The remedy in this case was to monitor the brew, which was a very pale cream ale, and was already into secondary and not yet exhibiting sourness. This was a slow growing culture. I monitored it daily. I started detecting slight sourness at about day 11, and at day 13, it was perfect, so I decided to "freeze it" there. I then racked into my large stainless steel pressure cooker, and pasteurized it at about 170F, heating it to that temp and letting it slow cool.
The result........... a lovely if unintended "sour cream ale" which exhibits a distinctive "shandy" character, as this bug throws a distinctive citrus flavor. It's subtle enough that you could mistake it for something originating from the hops, and in fact a couple of people who have tasted it asked me what hops I used.
I'm NOT interested in repeating the process........the pressure cooker not something I want to use in brewing, nor do I want sours in my fermenters. I'm doing my damnedest to eradicate this bug, and expect to get it done, as the offending fermenters are currently submerged completely in starsan and will remain that way for a week.......fresh starsan. Spigots are disassembled and submerged also.

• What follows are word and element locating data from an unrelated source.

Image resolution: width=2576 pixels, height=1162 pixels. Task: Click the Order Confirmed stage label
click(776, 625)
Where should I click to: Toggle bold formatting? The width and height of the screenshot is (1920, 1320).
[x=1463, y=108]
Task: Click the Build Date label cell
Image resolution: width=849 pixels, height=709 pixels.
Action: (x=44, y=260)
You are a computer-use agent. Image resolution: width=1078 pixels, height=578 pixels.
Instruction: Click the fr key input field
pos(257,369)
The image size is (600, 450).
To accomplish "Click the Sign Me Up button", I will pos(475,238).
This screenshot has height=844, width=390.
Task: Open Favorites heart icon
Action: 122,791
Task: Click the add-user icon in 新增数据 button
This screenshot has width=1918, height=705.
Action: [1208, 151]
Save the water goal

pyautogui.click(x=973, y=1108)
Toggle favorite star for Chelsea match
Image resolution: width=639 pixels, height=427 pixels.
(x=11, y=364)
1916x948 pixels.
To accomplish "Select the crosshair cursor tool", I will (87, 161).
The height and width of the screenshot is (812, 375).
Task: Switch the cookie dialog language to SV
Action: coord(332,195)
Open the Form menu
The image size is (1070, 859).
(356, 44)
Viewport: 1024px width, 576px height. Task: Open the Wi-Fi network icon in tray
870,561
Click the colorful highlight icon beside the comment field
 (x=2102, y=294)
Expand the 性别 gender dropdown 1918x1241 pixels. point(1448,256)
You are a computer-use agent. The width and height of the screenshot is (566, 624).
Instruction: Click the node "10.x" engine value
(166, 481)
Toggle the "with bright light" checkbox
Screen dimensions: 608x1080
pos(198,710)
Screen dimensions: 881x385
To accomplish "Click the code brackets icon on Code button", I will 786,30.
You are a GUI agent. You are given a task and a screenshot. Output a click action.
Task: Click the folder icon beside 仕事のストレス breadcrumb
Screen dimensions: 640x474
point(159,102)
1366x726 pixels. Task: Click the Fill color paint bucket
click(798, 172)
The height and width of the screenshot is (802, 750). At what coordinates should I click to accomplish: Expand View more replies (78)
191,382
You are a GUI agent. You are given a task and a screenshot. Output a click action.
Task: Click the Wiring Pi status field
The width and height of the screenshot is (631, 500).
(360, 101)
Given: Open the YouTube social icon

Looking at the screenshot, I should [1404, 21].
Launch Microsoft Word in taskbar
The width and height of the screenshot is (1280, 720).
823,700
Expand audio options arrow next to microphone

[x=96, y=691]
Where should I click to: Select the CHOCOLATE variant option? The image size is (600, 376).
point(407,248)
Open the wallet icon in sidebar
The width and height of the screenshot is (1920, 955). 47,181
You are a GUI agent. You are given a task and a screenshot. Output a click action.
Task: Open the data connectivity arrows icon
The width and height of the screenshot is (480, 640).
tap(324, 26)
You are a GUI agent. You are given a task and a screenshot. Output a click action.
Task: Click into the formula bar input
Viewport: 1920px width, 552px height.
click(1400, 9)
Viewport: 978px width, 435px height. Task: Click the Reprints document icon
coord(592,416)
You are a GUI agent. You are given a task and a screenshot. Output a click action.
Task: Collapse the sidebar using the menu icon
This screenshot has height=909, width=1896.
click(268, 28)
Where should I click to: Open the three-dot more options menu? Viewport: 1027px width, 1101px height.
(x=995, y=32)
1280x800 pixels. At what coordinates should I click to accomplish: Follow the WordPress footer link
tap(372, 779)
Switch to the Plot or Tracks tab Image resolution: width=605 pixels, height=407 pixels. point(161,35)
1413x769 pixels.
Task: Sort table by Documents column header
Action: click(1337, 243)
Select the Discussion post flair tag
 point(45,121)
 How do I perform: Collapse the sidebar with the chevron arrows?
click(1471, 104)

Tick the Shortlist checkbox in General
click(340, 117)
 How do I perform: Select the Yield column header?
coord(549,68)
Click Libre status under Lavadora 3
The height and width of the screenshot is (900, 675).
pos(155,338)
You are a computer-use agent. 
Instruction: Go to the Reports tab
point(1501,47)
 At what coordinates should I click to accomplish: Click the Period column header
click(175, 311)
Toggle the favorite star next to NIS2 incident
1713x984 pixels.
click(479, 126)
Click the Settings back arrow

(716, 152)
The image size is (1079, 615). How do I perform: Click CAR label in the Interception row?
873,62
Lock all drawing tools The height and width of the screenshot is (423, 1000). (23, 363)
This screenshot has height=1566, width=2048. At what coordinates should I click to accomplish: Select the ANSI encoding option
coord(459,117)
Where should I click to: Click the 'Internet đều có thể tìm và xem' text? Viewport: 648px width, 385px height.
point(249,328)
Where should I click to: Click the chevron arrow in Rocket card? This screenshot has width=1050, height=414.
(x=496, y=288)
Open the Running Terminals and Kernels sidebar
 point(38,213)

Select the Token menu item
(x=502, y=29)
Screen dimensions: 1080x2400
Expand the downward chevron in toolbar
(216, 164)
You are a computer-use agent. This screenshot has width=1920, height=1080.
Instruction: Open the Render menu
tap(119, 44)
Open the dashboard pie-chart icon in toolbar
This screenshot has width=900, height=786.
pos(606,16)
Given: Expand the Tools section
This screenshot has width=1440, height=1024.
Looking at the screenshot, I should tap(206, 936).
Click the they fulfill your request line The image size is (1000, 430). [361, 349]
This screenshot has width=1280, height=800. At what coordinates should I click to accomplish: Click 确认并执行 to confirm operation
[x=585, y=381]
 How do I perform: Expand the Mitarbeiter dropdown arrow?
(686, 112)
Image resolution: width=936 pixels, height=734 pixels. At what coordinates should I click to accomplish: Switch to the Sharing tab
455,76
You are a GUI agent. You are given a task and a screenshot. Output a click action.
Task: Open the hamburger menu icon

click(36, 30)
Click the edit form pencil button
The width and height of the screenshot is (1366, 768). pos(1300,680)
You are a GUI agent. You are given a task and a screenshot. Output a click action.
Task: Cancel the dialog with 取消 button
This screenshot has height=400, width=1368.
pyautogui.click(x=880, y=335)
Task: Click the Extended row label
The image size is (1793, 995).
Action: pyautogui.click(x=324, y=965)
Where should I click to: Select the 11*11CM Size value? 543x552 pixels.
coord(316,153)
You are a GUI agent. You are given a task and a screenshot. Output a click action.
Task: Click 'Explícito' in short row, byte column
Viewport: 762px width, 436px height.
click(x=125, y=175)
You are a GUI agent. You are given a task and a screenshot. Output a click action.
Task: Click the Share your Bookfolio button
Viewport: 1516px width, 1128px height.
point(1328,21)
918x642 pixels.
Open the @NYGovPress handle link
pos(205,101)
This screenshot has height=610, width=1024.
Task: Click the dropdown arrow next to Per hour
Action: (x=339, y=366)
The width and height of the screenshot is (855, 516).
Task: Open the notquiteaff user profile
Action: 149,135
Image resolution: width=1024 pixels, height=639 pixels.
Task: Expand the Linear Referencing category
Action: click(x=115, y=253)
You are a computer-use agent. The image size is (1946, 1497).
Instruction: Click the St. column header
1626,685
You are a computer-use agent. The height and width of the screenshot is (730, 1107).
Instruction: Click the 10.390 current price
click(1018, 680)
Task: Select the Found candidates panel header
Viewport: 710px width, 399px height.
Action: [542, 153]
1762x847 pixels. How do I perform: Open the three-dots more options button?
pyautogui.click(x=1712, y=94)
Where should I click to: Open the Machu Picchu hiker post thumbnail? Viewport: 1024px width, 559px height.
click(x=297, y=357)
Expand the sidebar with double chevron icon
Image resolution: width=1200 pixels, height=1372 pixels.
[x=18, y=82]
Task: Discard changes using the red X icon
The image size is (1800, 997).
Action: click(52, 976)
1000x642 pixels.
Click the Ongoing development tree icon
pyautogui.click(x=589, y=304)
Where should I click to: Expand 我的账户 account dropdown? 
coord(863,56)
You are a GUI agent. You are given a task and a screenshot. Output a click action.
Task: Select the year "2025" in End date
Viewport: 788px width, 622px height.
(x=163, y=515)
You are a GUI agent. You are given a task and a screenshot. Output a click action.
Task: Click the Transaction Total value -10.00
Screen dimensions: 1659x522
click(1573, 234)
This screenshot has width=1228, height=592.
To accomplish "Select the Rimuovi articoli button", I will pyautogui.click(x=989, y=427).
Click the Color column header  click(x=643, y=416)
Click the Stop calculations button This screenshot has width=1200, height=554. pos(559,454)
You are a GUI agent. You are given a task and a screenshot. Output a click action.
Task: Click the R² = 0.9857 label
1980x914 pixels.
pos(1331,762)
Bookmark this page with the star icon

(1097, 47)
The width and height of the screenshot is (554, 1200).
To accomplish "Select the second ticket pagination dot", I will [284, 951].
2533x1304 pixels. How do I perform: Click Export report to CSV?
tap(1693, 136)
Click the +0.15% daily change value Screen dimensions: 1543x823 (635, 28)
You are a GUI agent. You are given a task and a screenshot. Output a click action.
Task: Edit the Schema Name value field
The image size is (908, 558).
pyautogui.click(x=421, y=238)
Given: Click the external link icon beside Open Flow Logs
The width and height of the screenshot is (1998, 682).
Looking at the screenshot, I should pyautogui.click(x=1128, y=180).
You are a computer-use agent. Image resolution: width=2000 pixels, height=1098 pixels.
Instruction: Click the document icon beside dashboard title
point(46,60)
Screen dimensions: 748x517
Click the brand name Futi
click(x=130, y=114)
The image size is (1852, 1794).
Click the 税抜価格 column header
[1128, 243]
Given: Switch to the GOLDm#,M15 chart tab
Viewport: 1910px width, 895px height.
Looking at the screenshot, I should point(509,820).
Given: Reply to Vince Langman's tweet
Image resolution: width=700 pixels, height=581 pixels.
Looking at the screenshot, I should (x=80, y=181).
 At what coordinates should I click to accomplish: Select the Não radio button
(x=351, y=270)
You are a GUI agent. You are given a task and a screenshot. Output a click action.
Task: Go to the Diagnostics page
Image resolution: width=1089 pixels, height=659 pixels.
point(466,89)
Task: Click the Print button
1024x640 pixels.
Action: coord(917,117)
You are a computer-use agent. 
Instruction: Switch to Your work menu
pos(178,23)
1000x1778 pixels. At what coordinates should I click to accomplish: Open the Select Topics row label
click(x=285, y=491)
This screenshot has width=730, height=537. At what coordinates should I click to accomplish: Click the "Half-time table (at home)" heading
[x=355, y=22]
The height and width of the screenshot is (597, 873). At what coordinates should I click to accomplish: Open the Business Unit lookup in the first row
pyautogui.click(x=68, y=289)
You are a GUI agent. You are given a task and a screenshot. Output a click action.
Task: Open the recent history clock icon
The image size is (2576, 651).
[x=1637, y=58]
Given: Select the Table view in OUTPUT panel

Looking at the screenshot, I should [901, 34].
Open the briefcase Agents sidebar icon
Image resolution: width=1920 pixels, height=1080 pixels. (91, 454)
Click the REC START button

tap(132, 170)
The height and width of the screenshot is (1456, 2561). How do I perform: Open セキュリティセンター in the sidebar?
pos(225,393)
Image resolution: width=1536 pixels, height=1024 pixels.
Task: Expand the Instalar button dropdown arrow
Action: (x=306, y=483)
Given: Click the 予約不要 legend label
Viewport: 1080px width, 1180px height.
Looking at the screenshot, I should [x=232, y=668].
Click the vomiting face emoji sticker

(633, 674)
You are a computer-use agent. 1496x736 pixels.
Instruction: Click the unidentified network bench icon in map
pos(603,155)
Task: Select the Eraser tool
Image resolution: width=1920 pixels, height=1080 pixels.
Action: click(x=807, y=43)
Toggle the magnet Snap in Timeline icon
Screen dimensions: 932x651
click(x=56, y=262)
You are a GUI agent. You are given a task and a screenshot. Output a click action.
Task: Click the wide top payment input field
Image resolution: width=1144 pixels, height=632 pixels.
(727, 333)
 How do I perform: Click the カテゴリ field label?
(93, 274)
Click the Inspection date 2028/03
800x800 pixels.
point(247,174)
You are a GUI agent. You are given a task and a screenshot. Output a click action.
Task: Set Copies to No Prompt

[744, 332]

Now here is the problem........ I absolutely love the product. Other than the slight chill haze, which effects appearance slightly, it's one of the best light bodied summer type beers I've ever brewed. It has that distinct shandy flavor that nobody who didn't have experience with lacto sours would identify as being a lacto. A few days more, and it would not have been subtle. It is by far the best sour I've ever brewed. I was tempted to keep the culture, and probably should have to use as an innoculant for sour mash or kettle sour, but it's a very slow acting bug.
The challenge now is to try to figure out how to control a sour mash to achieve the same effect.... without blending. In the past, I've blended to achieve the results I wanted with sours. The batteries in my PH meter are dead, and I don't have any LR44 batteries. I'm tempted instead to get some antifreeze PH test strips from the local auto parts store and see what kind of reading I get on this brew, then attempt a sour mash, stopping it at the same PH.
I really would like to duplicate my Serendipity Cream Ale Shandy ............. anybody have experience with controlling sour mash?